Steamboat Springs City Council members had a hard time swallowing an almost 50 percent increase in the budget to replace the tennis bubble.
At Tuesday night's council meeting, city staff said the budget to remodel The Tennis Center at Steamboat Springs had jumped from $2.15 million to a little more than $3 million. Council members said they wanted to continue with the project but that more information is needed before they can decide what should be cut from the list of improvements.
"It is what it's like to be a parent. Sometimes, you say you can't have it. We have to focus on what the priority is here," Councilman Steve Ivancie said.
City staff said they had underestimated the cost of the Tennis Center's site work, foundation and mechanical and electrical systems. They also pointed to a competitive construction season that left the city with only one bidder and high costs. The city also prepared the budget without the detailed engineering and architectural work in place, City Director of Parks, Open Space and Recreational Services Chris Wilson said.
Council members said they were stunned by the increase in the budget.
"I feel like myself, the City Council, the community of Steamboat Springs, has been blindsided by this. I feel like someone has brought in integral calculus homework, thrown it on my lap and said, 'Do this,'" Councilman Ken Brenner said.

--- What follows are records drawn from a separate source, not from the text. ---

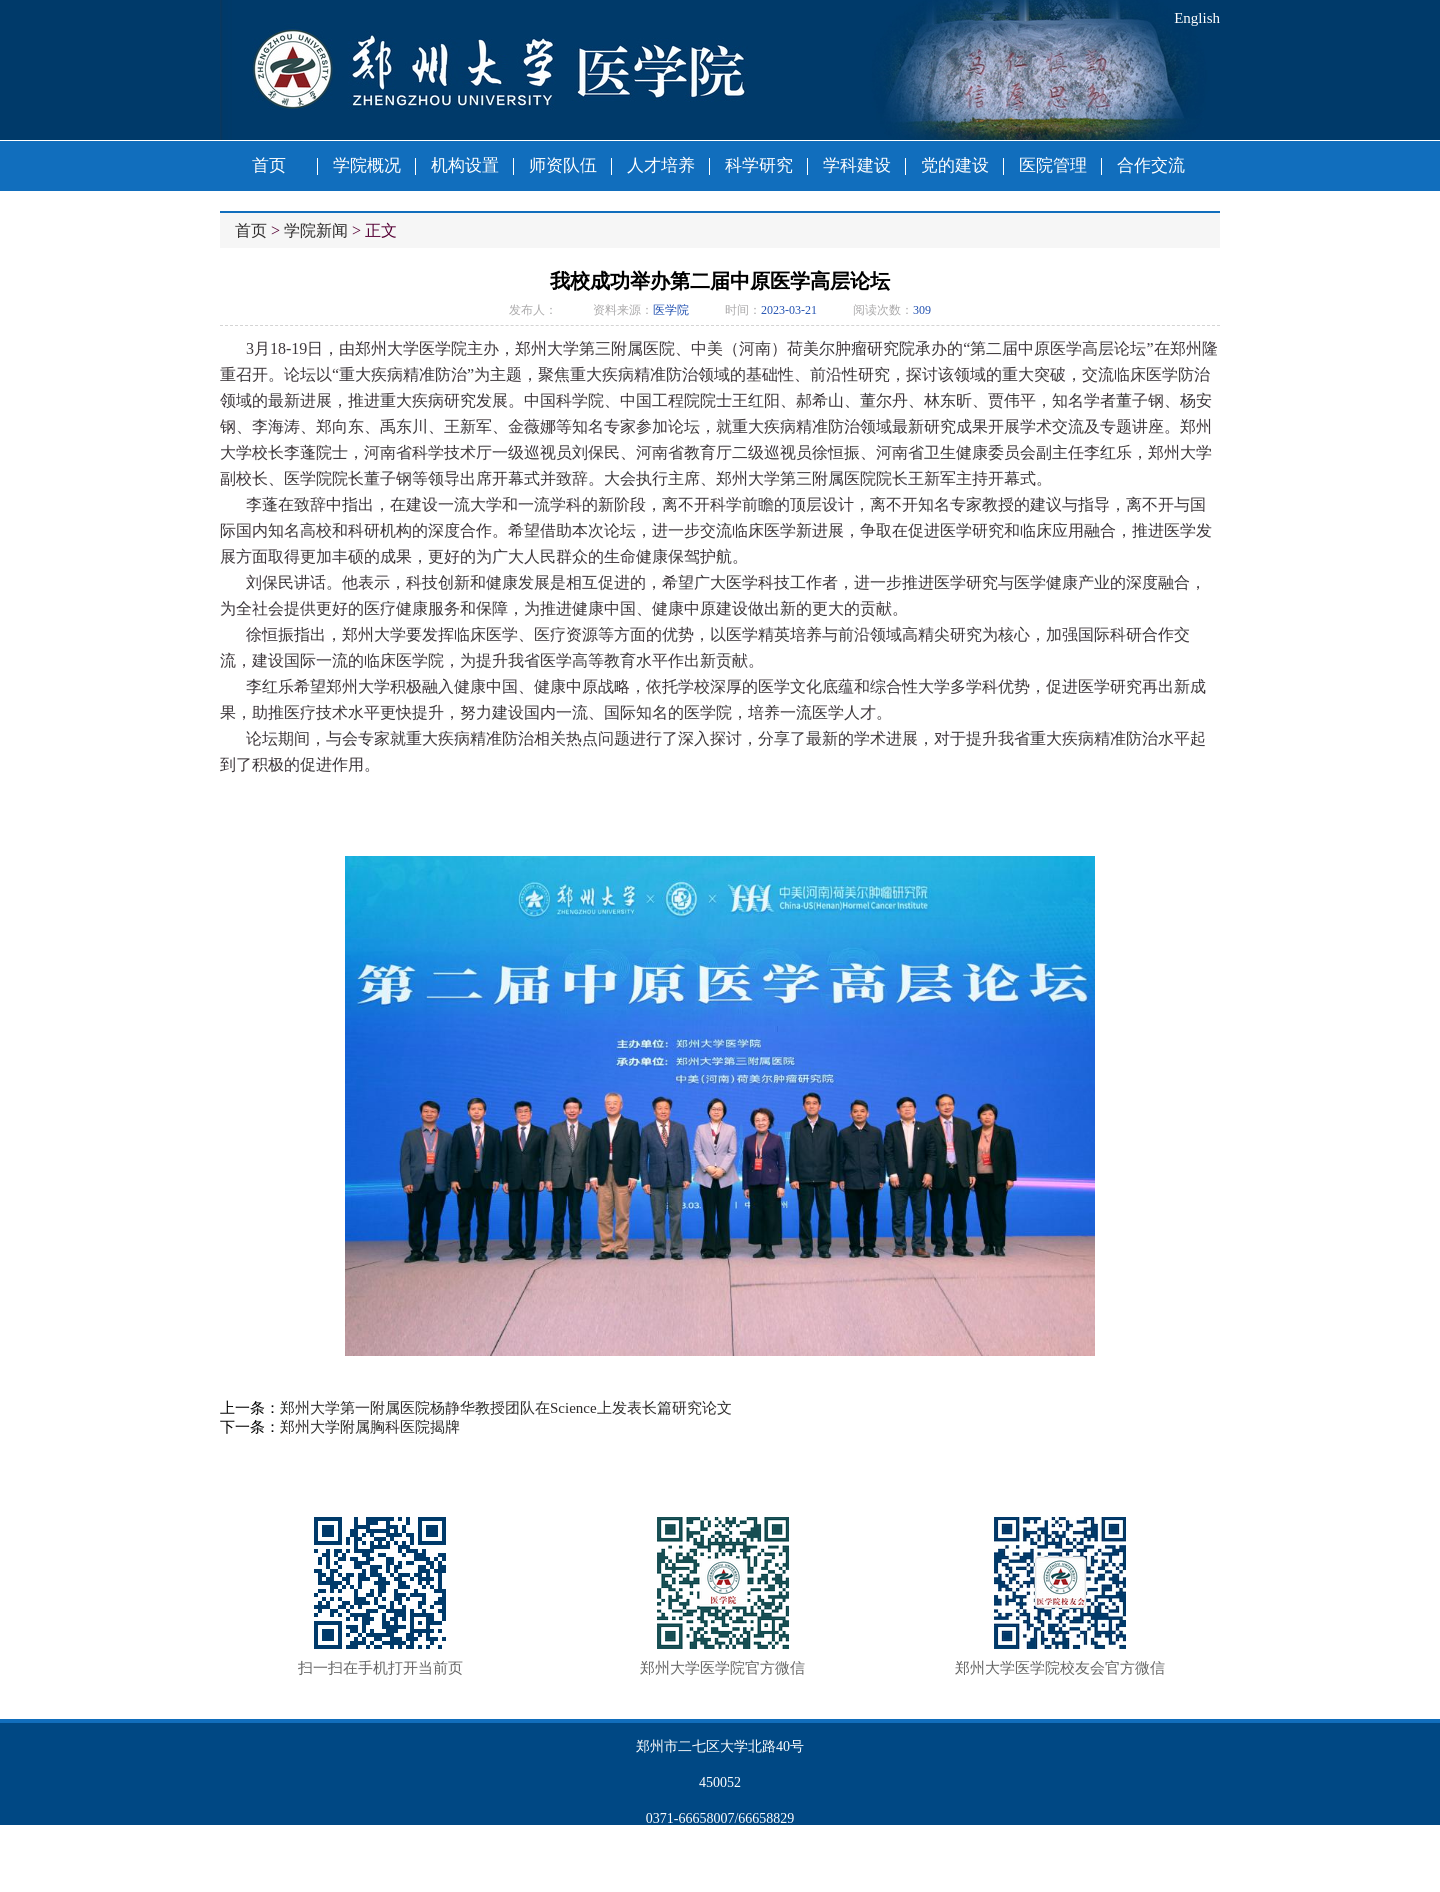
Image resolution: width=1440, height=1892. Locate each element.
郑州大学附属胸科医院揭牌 (370, 1427)
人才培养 (661, 165)
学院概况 (367, 165)
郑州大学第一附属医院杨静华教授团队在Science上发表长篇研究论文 (506, 1408)
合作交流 (1151, 165)
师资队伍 (563, 165)
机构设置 (465, 165)
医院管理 (1053, 165)
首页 (269, 165)
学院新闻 (316, 230)
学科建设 (857, 165)
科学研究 (759, 165)
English (1197, 18)
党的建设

In November, the council agreed to replace the tennis bubble, which is kept up by air, with a frame structure that has a fabric outer layer. The improvements also included adding two new courts, removing the clay courts and building more locker rooms, office space and a viewing area.

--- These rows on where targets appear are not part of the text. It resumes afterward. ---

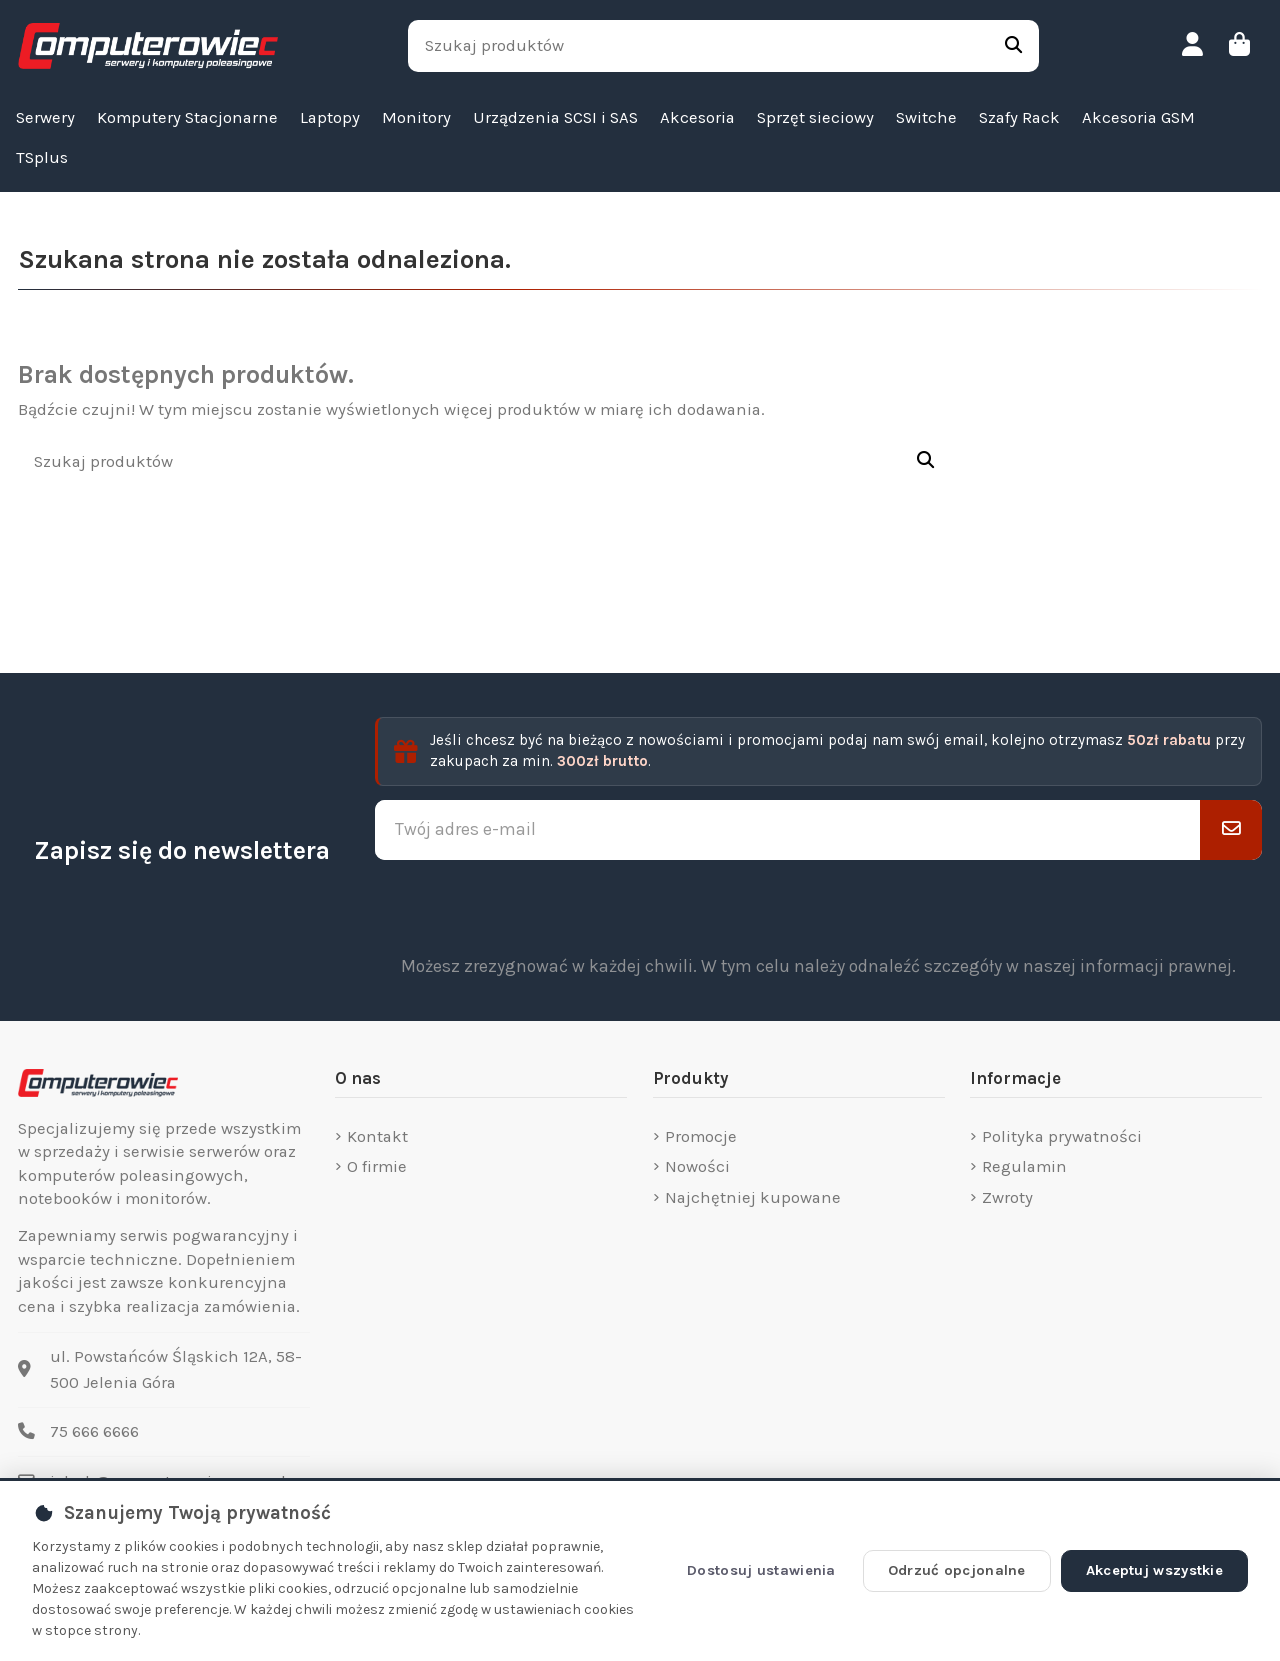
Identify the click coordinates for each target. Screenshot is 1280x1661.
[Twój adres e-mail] (788, 830)
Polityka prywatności (1062, 1136)
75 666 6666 (94, 1431)
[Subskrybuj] (1231, 830)
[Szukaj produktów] (1013, 46)
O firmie (377, 1166)
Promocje (701, 1136)
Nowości (697, 1166)
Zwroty (1007, 1197)
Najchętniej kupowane (753, 1197)
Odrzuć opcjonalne (957, 1570)
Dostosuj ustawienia (761, 1570)
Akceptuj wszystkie (1154, 1570)
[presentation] (819, 907)
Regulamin (1024, 1166)
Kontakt (377, 1136)
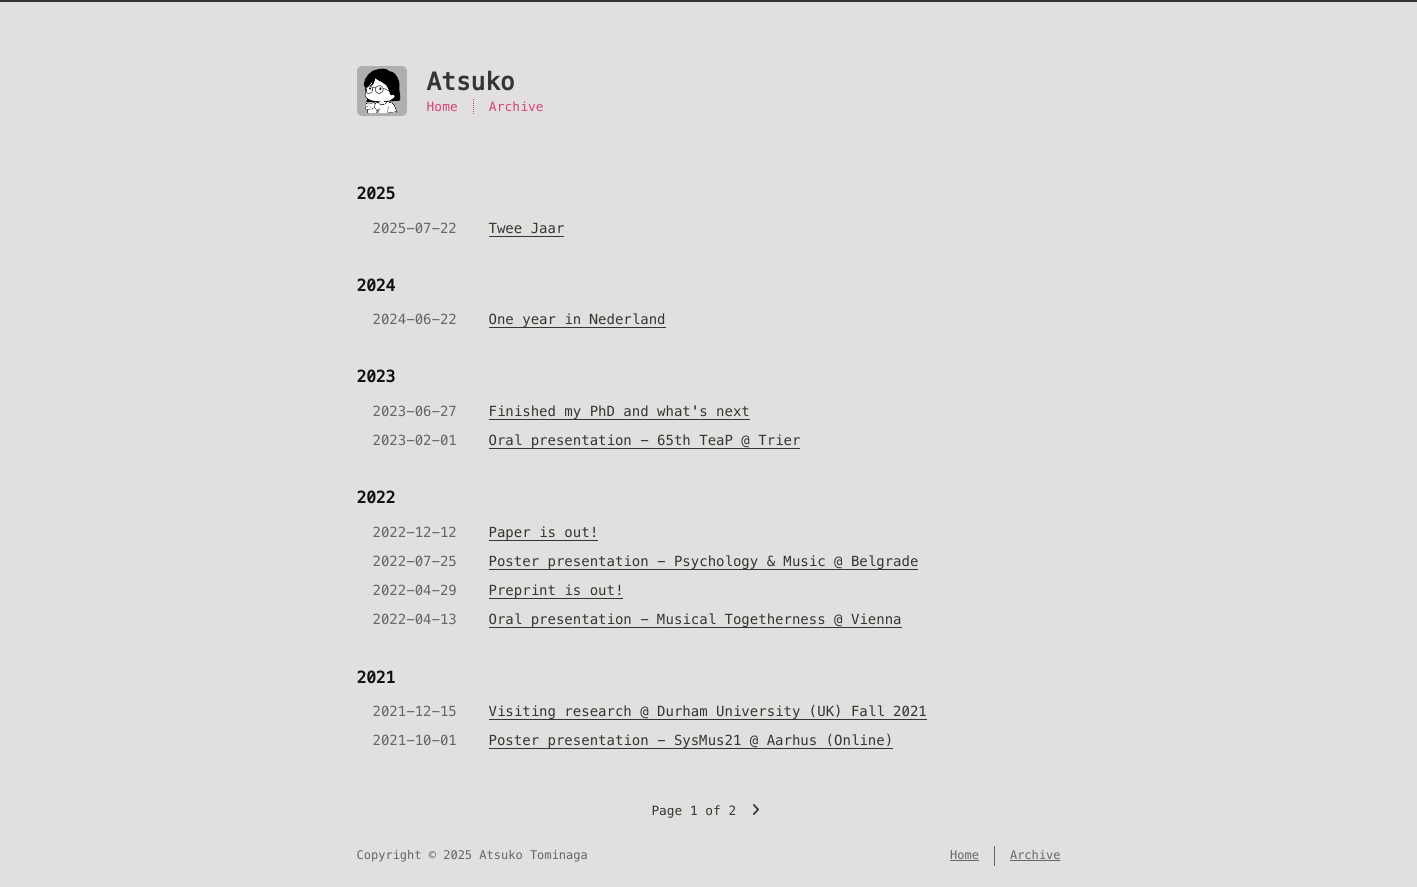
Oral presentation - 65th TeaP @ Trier (645, 440)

City staff recommended cutting almost $1 million worth of improvements to the Tennis Center to stay within the budget or covering the added costs with higher-than-expected revenues from the building-use tax and excise tax.
"The same thing that led us to our problem has led us to a higher excise and building-use tax," Wilson said about this year's busy construction season.

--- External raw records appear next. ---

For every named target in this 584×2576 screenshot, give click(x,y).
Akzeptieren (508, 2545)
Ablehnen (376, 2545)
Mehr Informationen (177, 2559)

The majority of council members said they might not have approved the Tennis Center project in November if they thought it would cost almost an extra $1 million.
"This is not good. Anytime you come in 50 percent over budget on a project we already thought pretty extravagant, this is not a way to gain public confidence," Brenner said.
Councilman Loui An--t--onucci, who worked with city staff and the tennis committee on the budget, questioned what good a delay would do the city. He said putting off the scheduled work only would cost the city more in the future.
"Even though it is easy to say lets not do it this year, if we can't find the money this year, when are we going to find the money?" Antonucci asked.
Wilson said the city would like to start construction of the Tennis Center now, with the hope of having it completed by December. Council members said work could begin but that it should not include anything that would prohibit the city from reducing the scope of improvements.
Council members said they would look at eliminating or delaying the construction of two clay courts, the replacement of existing clay courts, relocation of the front entrance of the pro shop, the addition of office space and a viewing area and the building of sidewalks and a fire access road.
"This (project) should probably happen. My question is, should this happen now?" Council President Paul Strong said.
Council members said they wanted to know what the added costs would be if they delayed those projects for a year. Wilson said he would come back in two weeks with more information.